_Required action_: From the line containing "Select the PowerRequestOverride folder icon" to the line containing "You are a GUI" in the entries below, reproduce every line exactly, ends included. Nothing else belongs in the copy, and no pictures.

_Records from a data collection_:
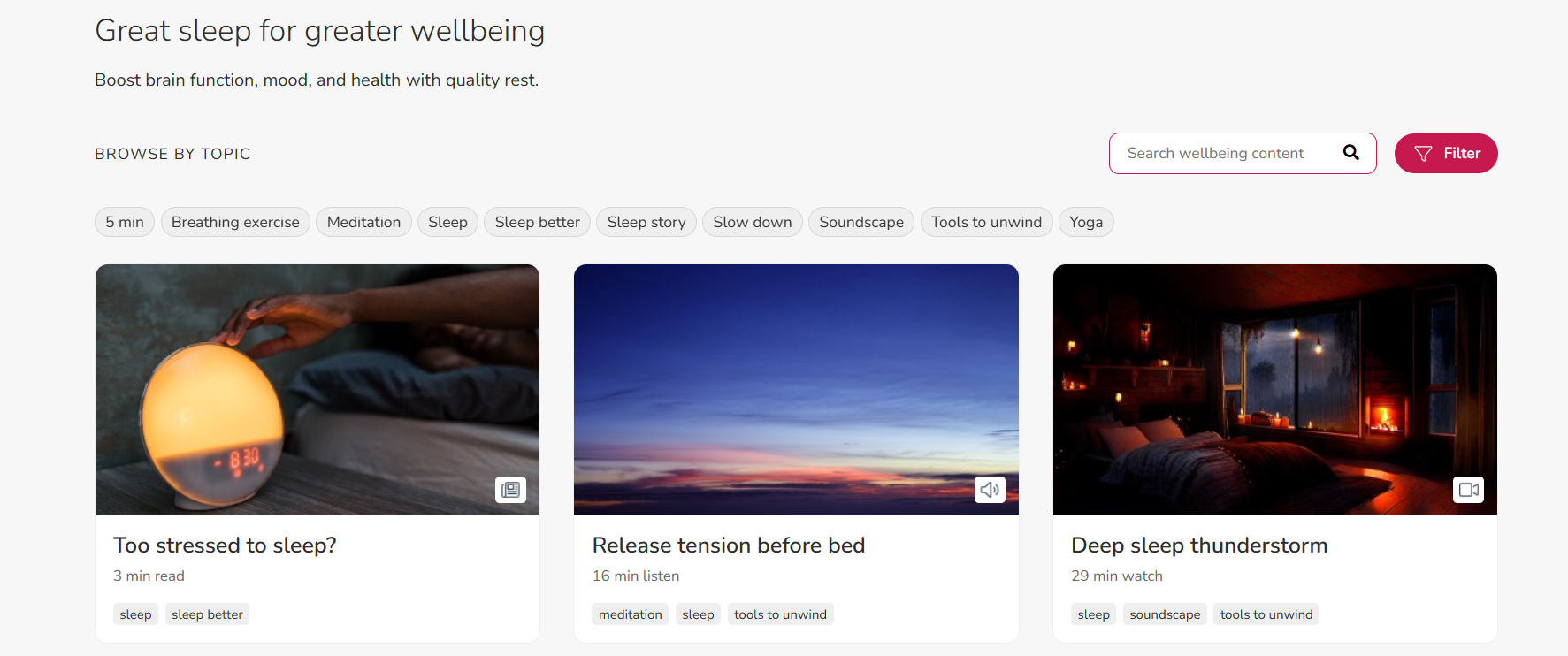Choose the Soundscape topic chip
The height and width of the screenshot is (656, 1568).
(860, 222)

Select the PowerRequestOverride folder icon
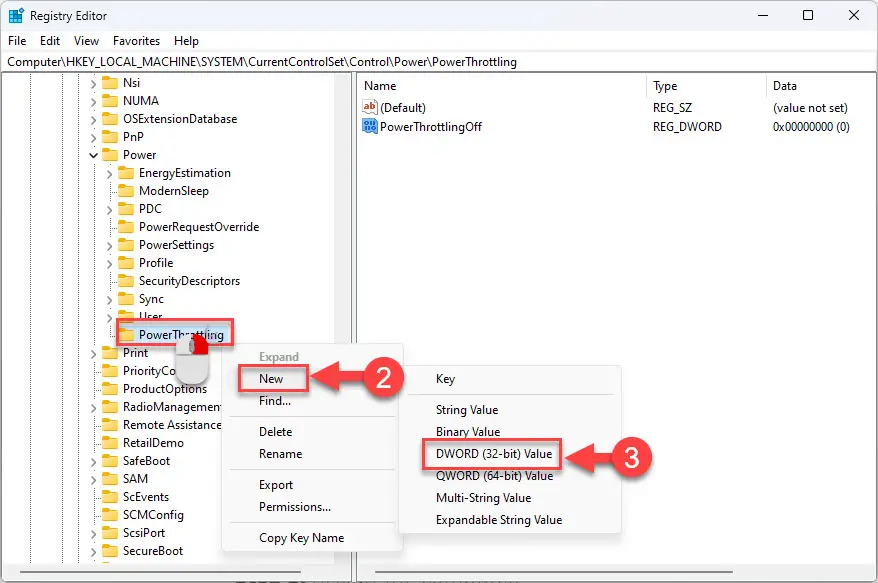pyautogui.click(x=126, y=227)
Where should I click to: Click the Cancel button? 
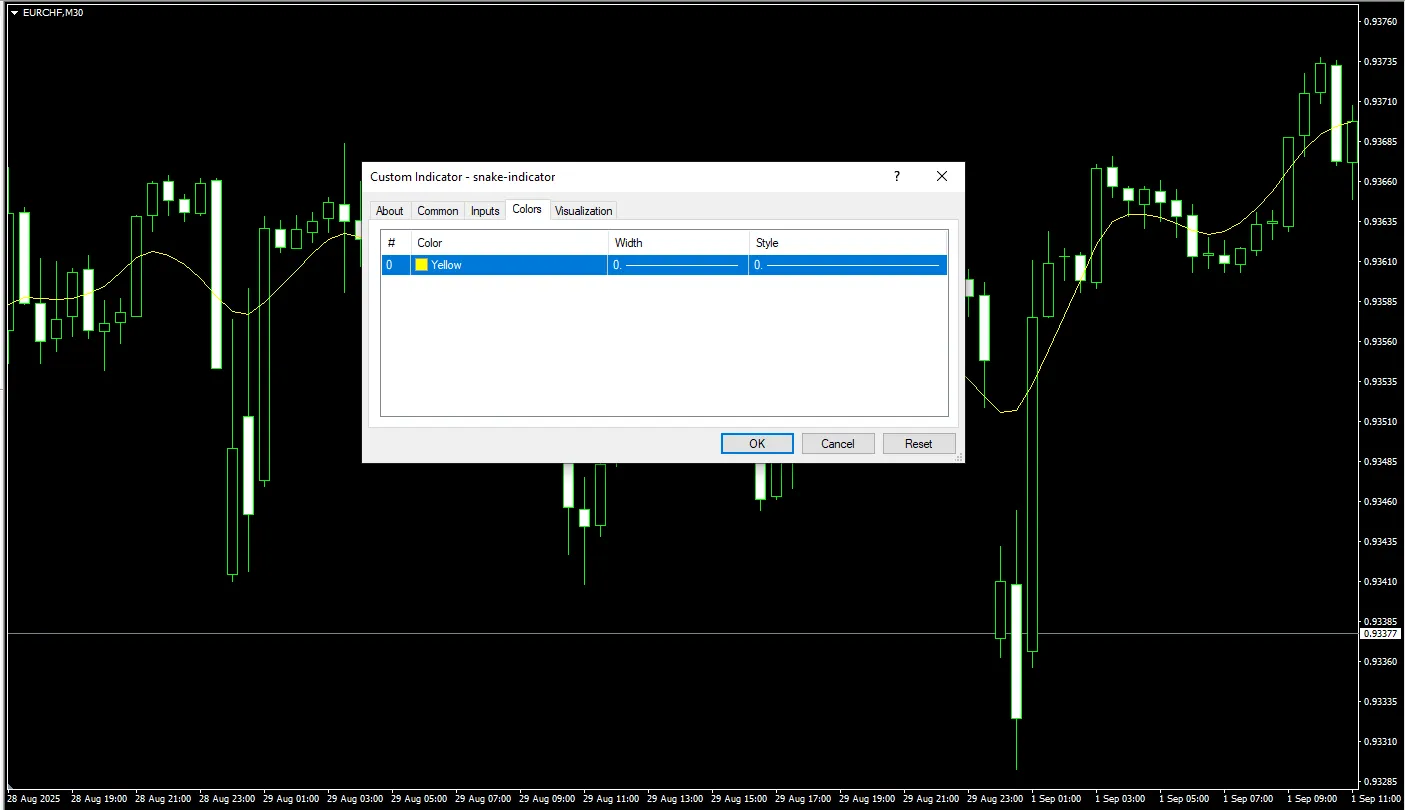pos(837,444)
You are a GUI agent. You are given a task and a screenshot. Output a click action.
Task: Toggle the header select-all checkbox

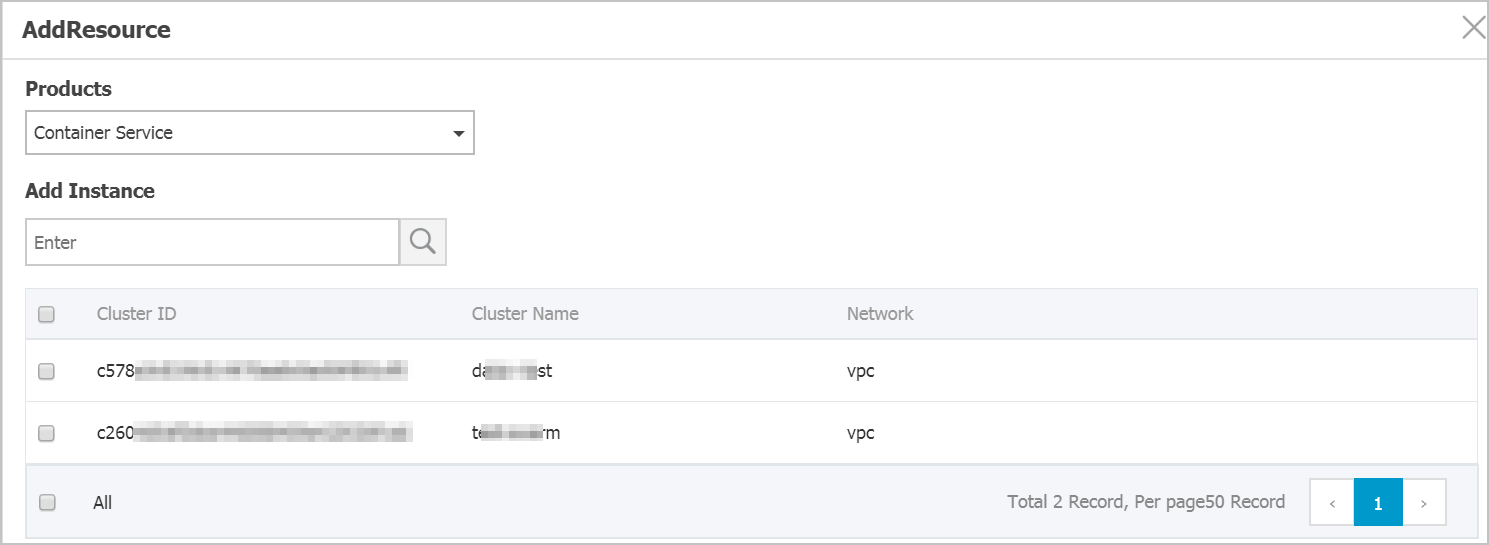tap(46, 314)
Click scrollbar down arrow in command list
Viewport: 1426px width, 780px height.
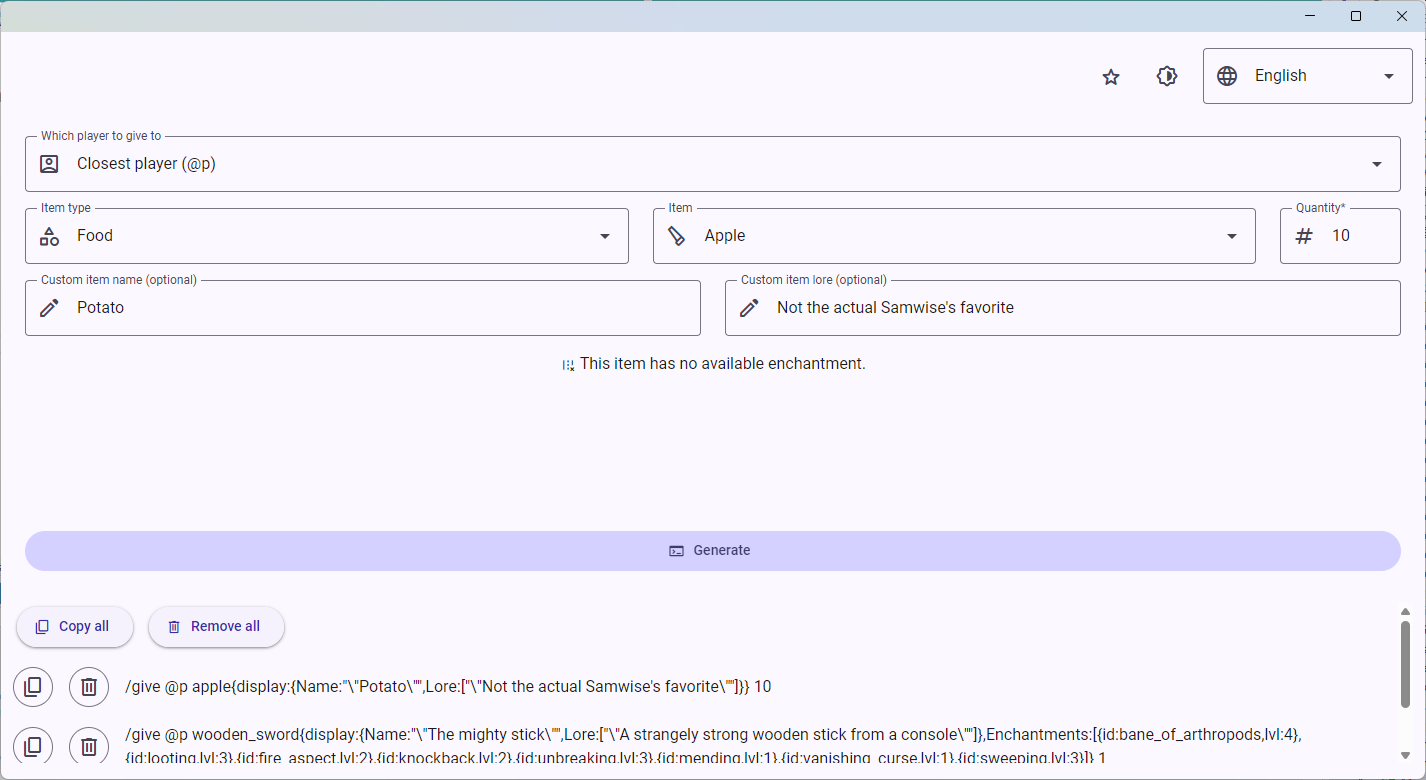[x=1405, y=755]
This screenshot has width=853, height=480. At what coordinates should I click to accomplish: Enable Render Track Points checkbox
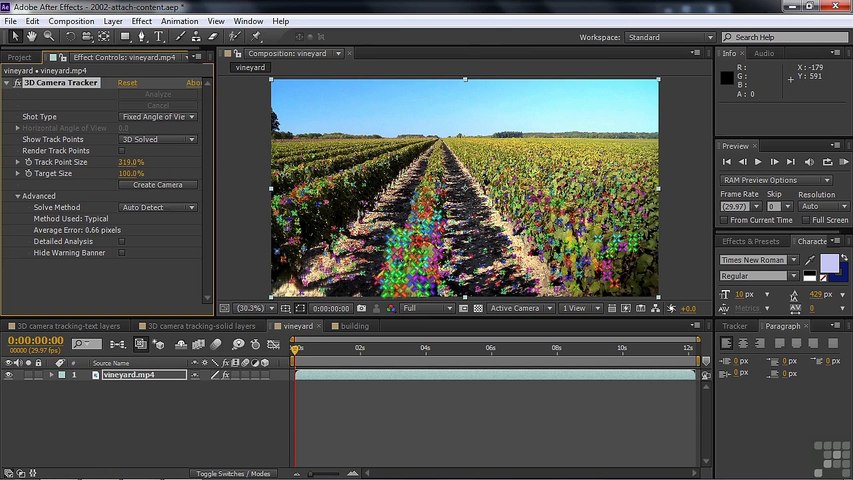coord(122,151)
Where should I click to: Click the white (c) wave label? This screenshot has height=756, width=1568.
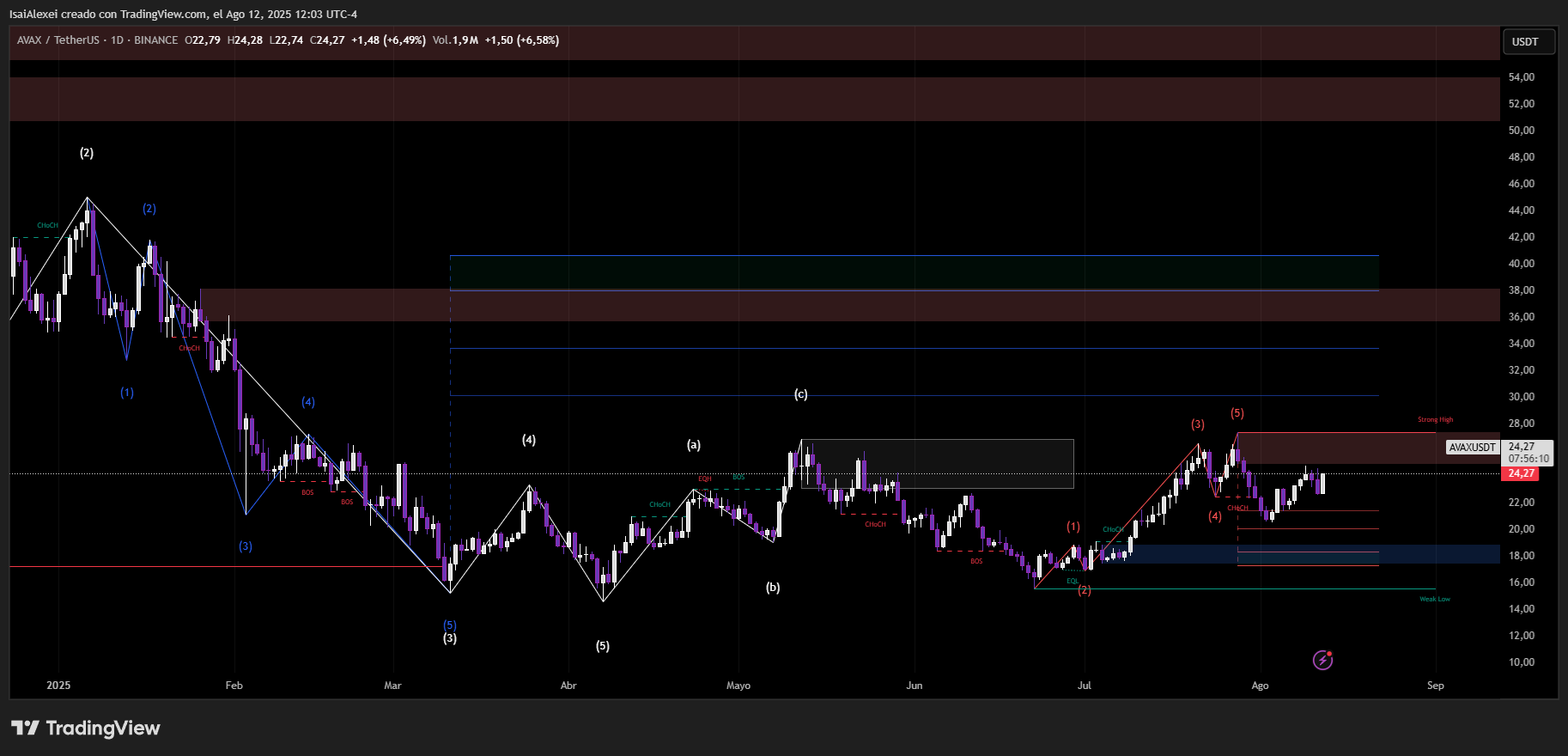pyautogui.click(x=800, y=394)
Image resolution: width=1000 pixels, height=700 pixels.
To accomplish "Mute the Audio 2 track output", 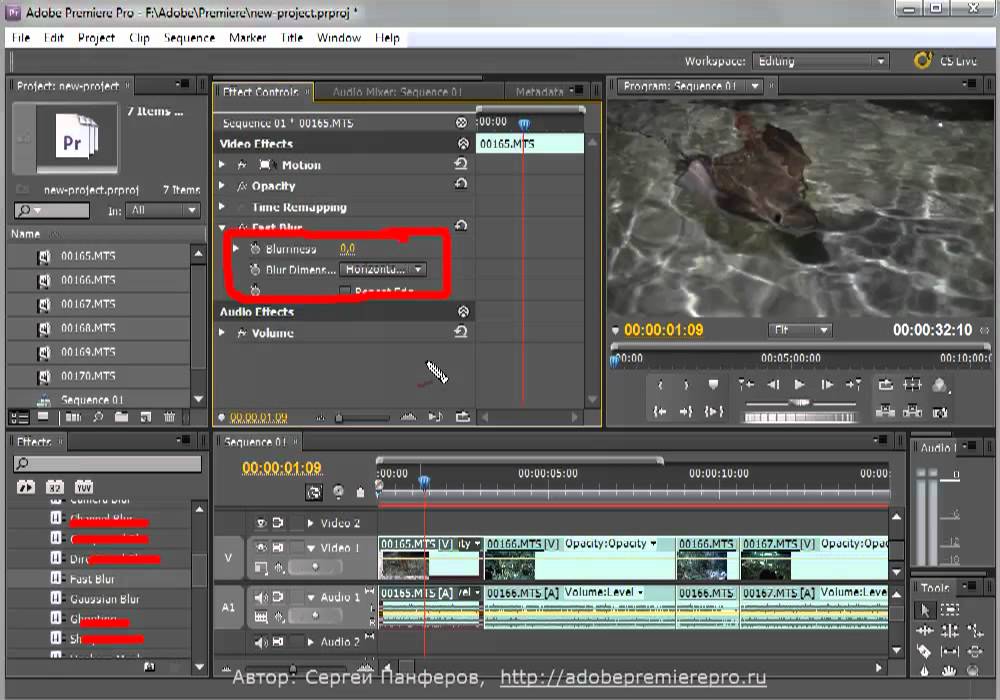I will tap(262, 642).
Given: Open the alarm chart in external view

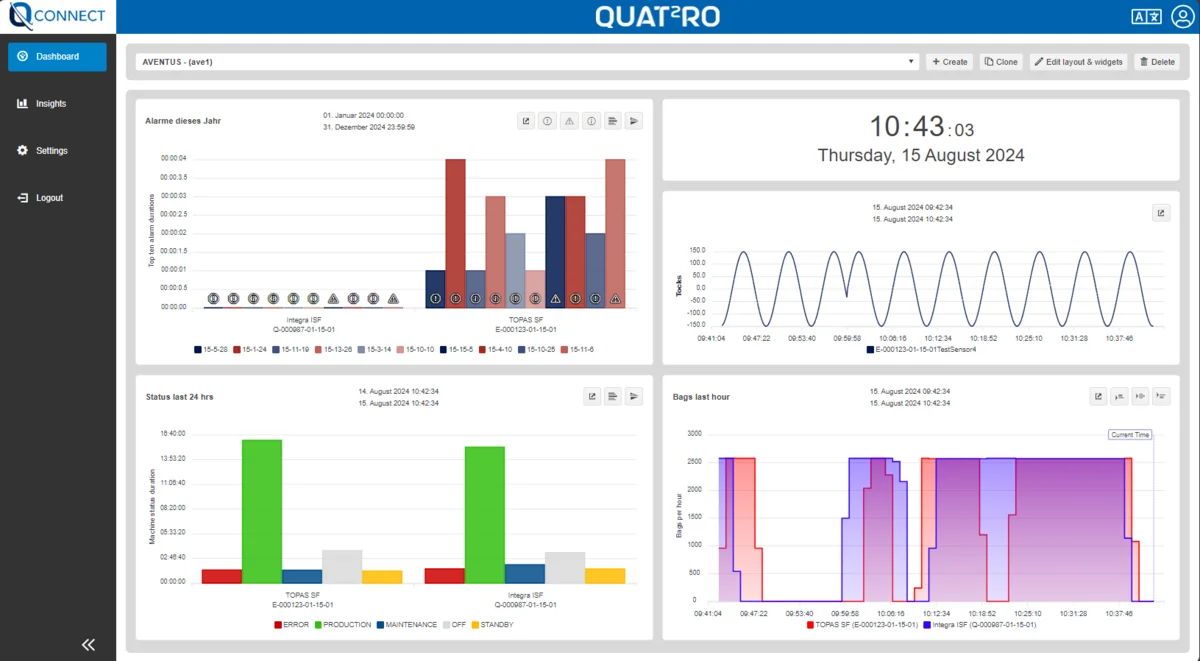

_Result of this exercise_:
Select the PowerRequestOverride folder icon
pyautogui.click(x=126, y=227)
Where should I click to: Click the Cancel button? 
pos(837,444)
You are a GUI agent. You are given a task and a screenshot. Output a click action.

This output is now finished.